* [Short problem 1]:
Reproduce word for word the passage of the failure-detection text starting at "Independent processes, not" and ending at "the whole point.".
* [Short problem 2]:
In the failure-detection text, does the timeout config live on the monitor or on the node?

* [Source]:
######
Independent processes, not a loop: my first attempt was a for loop spawning 5 setInterval calls in one process. All five "nodes" die together. That's not distributed, that's just concurrent. The fix: child_process.fork(). Each node is its own OS process. Kill one, the others keep running. That's the whole point.
Detection vs response: when the monitor spots a dead node, should it spin up a replacement? No. The monitor detects. An orchestrator responds. In AWS terms, health checks detect, Auto Scaling Groups respond. In Kubernetes, kubelet detects, the control plane responds. Detect and notify, don't detect and act.
Per-Node Timeouts
A payment processor and a log aggregator are both sending heartbeats. Should they share the same timeout? No. The payment processor needs a longer leash — false positives are catastrophic. The log aggregator can tolerate a shorter one.
Use a Map for per-node timeout overrides, with a fallback to the default. And the timeout config lives on the monitor, not the node. If a node could set its own timeout, a misbehaving node could say "my timeout is 24 hours" and effectively hide itself from failure detection.
######
* [Information supplied]:
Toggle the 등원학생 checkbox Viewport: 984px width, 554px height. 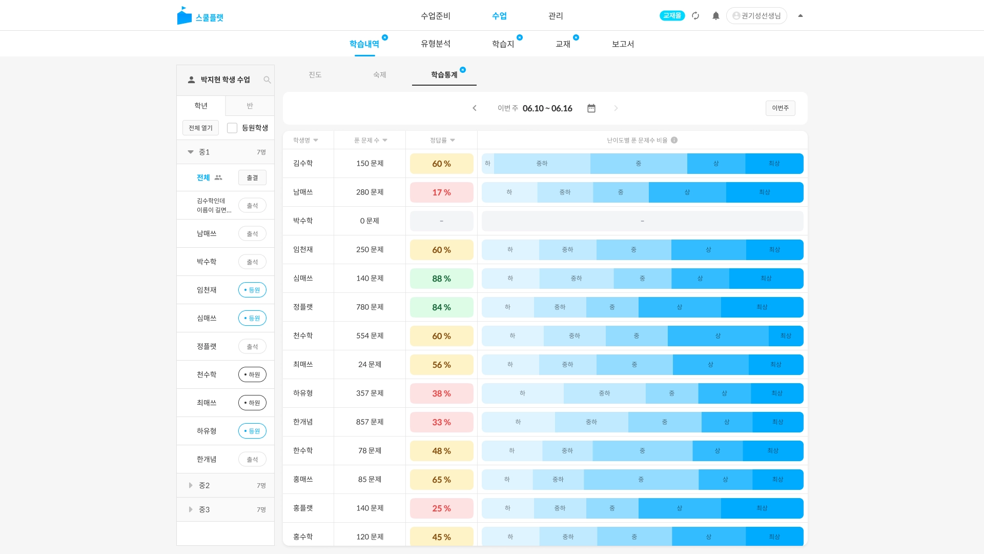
######
* [Exercise result 1]:
Independent processes, not a loop: my first attempt was a for loop spawning 5 setInterval calls in one process. All five "nodes" die together. That's not distributed, that's just concurrent. The fix: child_process.fork(). Each node is its own OS process. Kill one, the others keep running. That's the whole point.

* [Exercise result 2]:
On the monitor, not the node.